A misdirected inflammatory response progressively strips nerve cells of a protective coating called myelin. Myelin coats the nerve fibers from the brain, along the spinal cord, and to the rest of the body.

In addition to protecting the nerve cells, the myelin coating facilitates nerve transmission signals, or impulses. The resulting decrease in myelin leads to the symptoms of MS.

People can exhibit many symptoms of MS, but a definitive diagnosis cannot be achieved with the naked eye.

The most effective and non-invasive way to determine if a person has MS is to scan for brain and spinal cord lesions using magnetic resonance imaging (MRI).

Lesions are usually the most telling symptom of an MS diagnosis. According to the National MS Society, only about 5 percent of people with MS do not show lesions on MRI at the time of diagnosis.

MRI uses strong magnetic and radio waves to produce detailed pictures of the brain and spinal cord. This scan can effectively show any scarring or damage to the myelin sheath associated with MS.

Demyelination, or the progressive stripping of the myelin sheath in the CNS, is a staple of MS. Since myelin coats the nerve fibers that travel through both the brain and the spinal cord, demyelination creates lesions in both areas.

This means that if someone with MS has brain lesions, they are also likely to have spinal lesions as well.

Spinal cord lesions are common in MS. They’re found in about 80 percent of people newly diagnosed with MS.

Sometimes the number of spinal lesions identified from an MRI can provide the doctor with an idea of the severity of the MS and the likelihood of a more serious episode of demyelination occurring in the future. However, the exact science behind the number of lesions and their location is still not entirely understood.

It’s not known why some people with MS may have more lesions in their brain than their spinal cord, or vice versa. However, it should be noted that spinal lesions do not necessarily indicate a diagnosis of MS, and can sometimes lead to a misdiagnosis of MS.

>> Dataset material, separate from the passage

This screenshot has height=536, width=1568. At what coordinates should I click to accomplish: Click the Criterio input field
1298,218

While spinal and brain lesions can suggest MS, the appearance of spinal lesions can also indicate another disease called neuromyelitis optica (NMO).

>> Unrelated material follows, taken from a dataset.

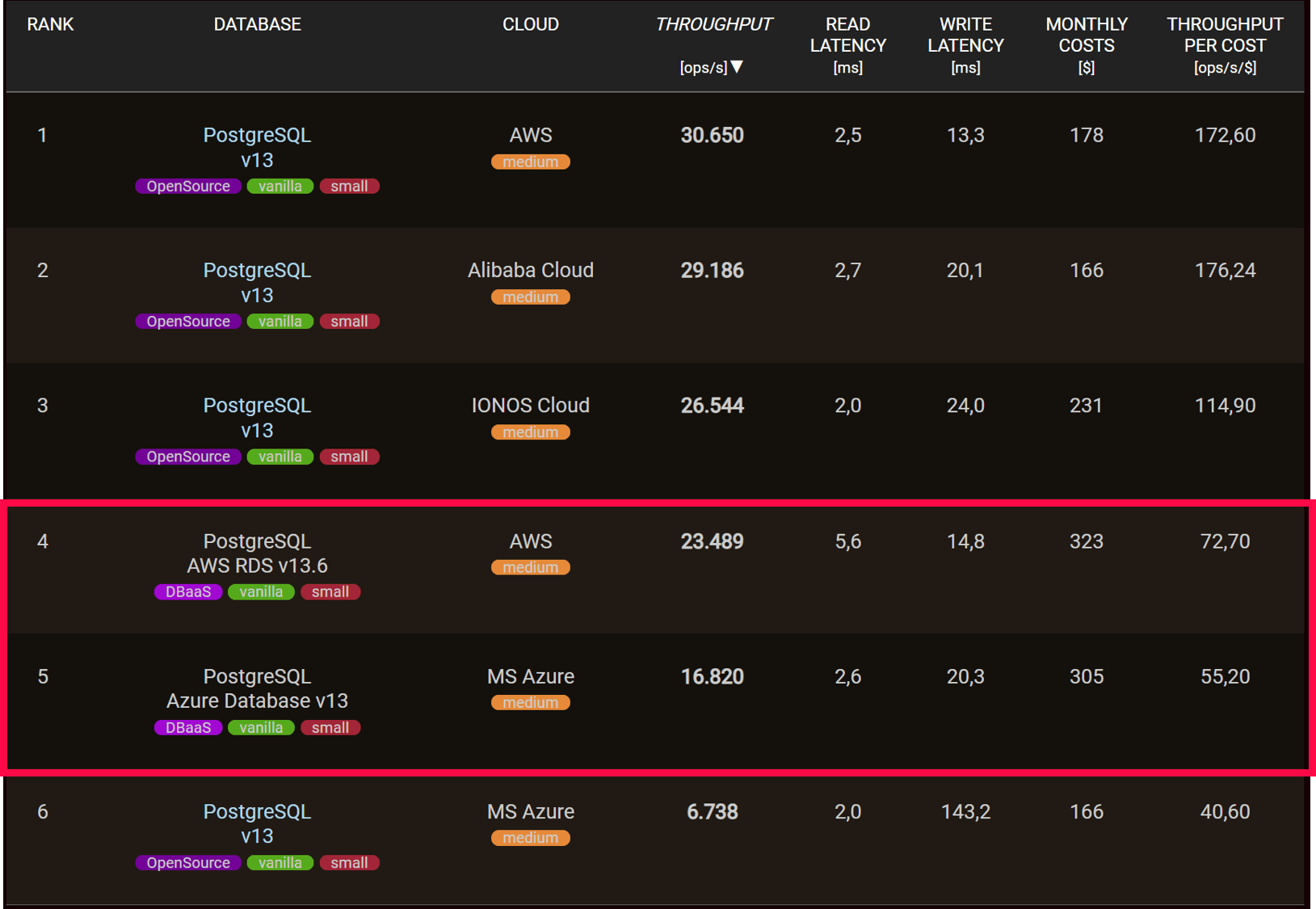Open the PostgreSQL AWS RDS v13.6 entry
The width and height of the screenshot is (1316, 909).
[x=257, y=553]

NMO has many overlapping symptoms with MS. Both NMO and MS are characterized by lesions and inflammation of the CNS. However, NMO occurs primarily on the spinal cord, and the size of the lesions differ.

If spinal lesions are detected, it’s important to get the correct diagnosis because the treatments for MS and NMO are very different. Incorrect treatments can even have negative effects.

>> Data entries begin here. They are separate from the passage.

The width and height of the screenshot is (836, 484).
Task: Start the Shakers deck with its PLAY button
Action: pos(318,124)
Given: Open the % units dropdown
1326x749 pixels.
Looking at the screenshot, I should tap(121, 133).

MS is a common neurological disorder characterized by lesions in the CNS, where myelin is stripped away and replaced with scar tissue.

MRIs are used to determine if brain and spinal lesions are associated with MS. It’s not entirely understood why more spinal lesions may form over brain lesions, or vice versa.

It’s important to keep in mind that not all spinal lesions are the result of MS. In some cases, they may indicate another disease called NMO.